Supplied passage
"""
Shipping Bulk Cement - not on the RR?


Jim Betz
 

Hi,
  Although not directly related to the topic of this list - I have no other good
place to ask ...

  If you have a cement plant and it is shipping bagged in box cars and bulk
in hopper cars ... how did it ship to a local Concrete plant that was not
rail served?

  It seems to me its highly unlikely that they shipped bagged cement to a
ready mix plant that wasn't on an RR.  Do you know of such a plant and
how it got/gets its bulk cement?
                                                                                - Jim 


John Sykes III
 

Same as today, by bulk hopper truck.


Clark Propst
 

Here in Iowa trucks were not allowed to haul from cement plants until 1960. In other words cement plants only shipped by rail. I do have a photo of guys emptying bags at a readi-mix facility. How common was that? 
If trucks were allowed into cement plants before that date in other states one would need to know when the type of trailer used to haul cement was in universal use? Late 50s? More questions...

Clark propst


John Sykes III
 

It just dawned on me that, before bags, cement was shipped in barrels.  For a bulk shipment, I guess you could just use bigger barrels, similar to the LCL containers used in the late 40s and early 50s to ship cement from the Lehigh Valley into NYC.  Need some photo documentation, though.

-- John


Edward
 
Edited

Here is a Lehigh Valley gondola, modified to carry bulk cement cannisters.
They were loaded and unloaded using compressed air.
They generally ran from eastern Pennsylvania to the Hudson River, where loaded cannisters were put onto barges for delivery to various locations around NY City.
From the barges, cannisters were taken by truck to construction sites (like NY World Trade Center when it was being built) and where the final mixing for concrete was done.
Empty cannisters went back by barge to the LV, for a return trip to be refilled.
The NY Central and the D&H also carried bulk cement cannisters this way.

Ed Bommer


Dennis Storzek
 

On Sun, Jun 6, 2021 at 09:02 AM, Jim Betz wrote:
It seems to me its highly unlikely that they shipped bagged cement to a
ready mix plant that wasn't on an RR.  Do you know of such a plant and
how it got/gets its bulk cement?
Ready mix? That's a relatively new concept, dating to the thirties. Before that, materials were delivered to the job site and mixed there. Cement typically came in bags - the perfect container. Labor was cheap, bags were small enough to move by hand, and kept the cement clean and free of contamination until the bag was emptied directly into the mixer... and, the cloth bags were returnable and reusable.
"""
Task to carry out
Update the cement-shipping discussion above, starting at the words "If trucks were" and stopping after "50s? More questions...", with "trailer" replaced by "tank trailer".

Supplied entries
"""
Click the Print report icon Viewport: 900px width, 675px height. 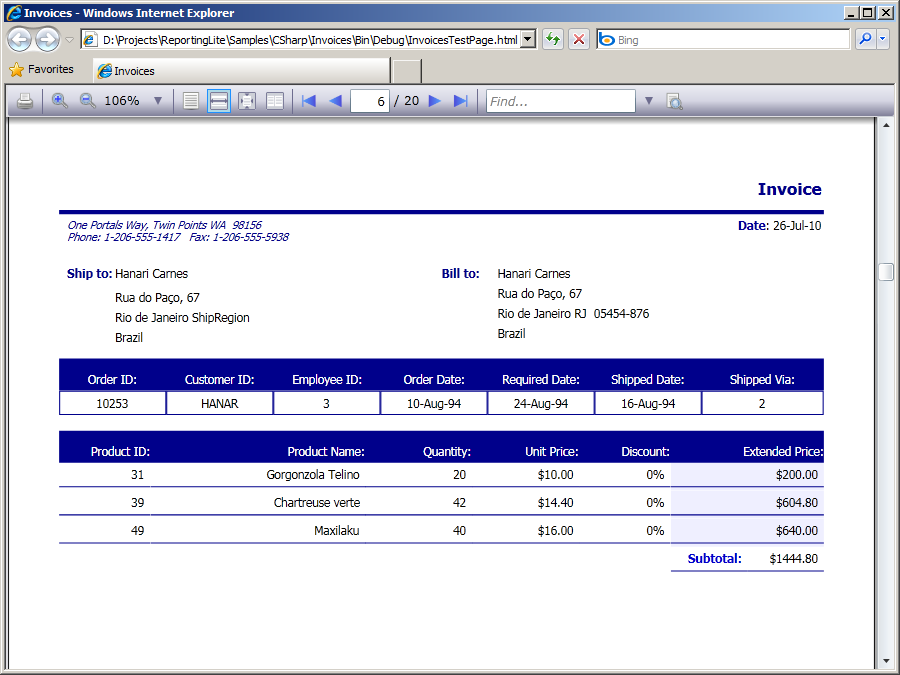[25, 101]
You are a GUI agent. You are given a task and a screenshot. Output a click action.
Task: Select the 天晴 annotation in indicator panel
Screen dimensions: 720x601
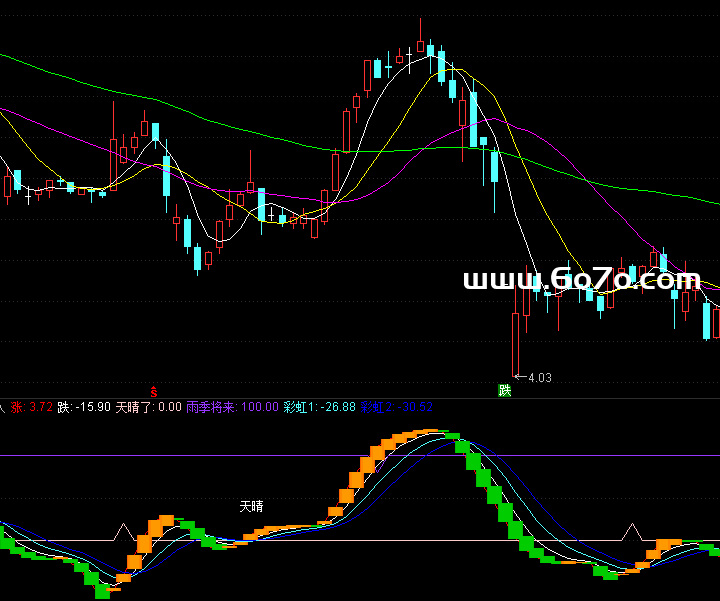252,507
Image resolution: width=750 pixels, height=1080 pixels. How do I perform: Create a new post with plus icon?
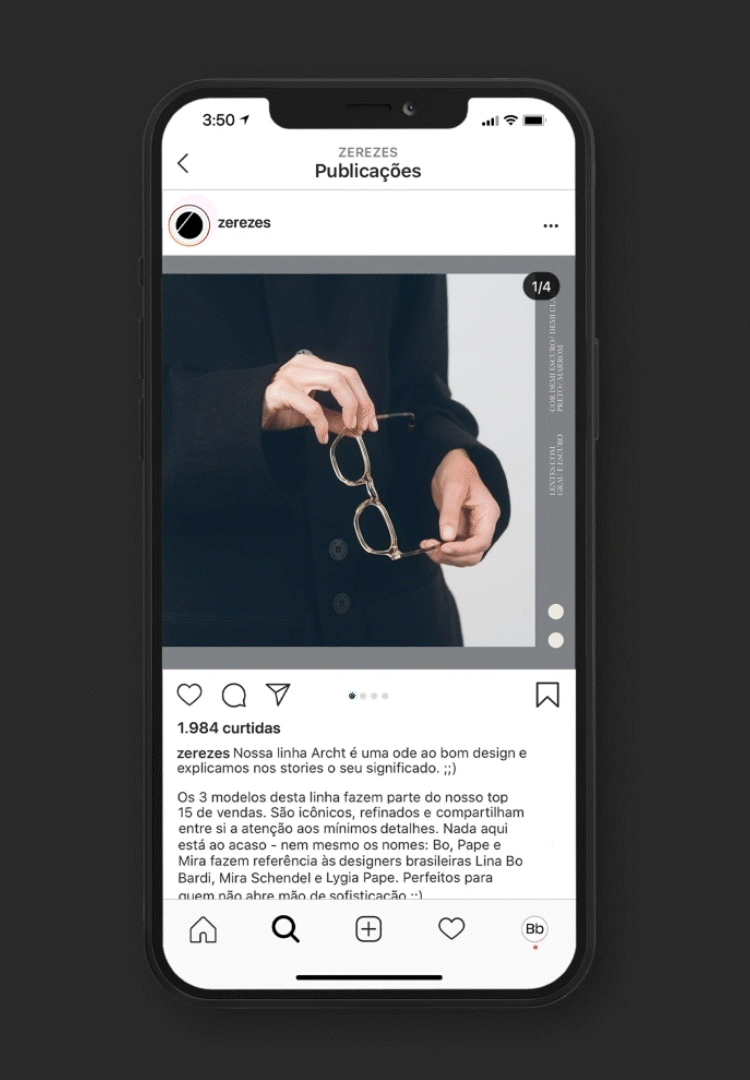click(x=368, y=929)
"""
Exercise output
If trucks were allowed into cement plants before that date in other states one would need to know when the type of tank trailer used to haul cement was in universal use? Late 50s? More questions...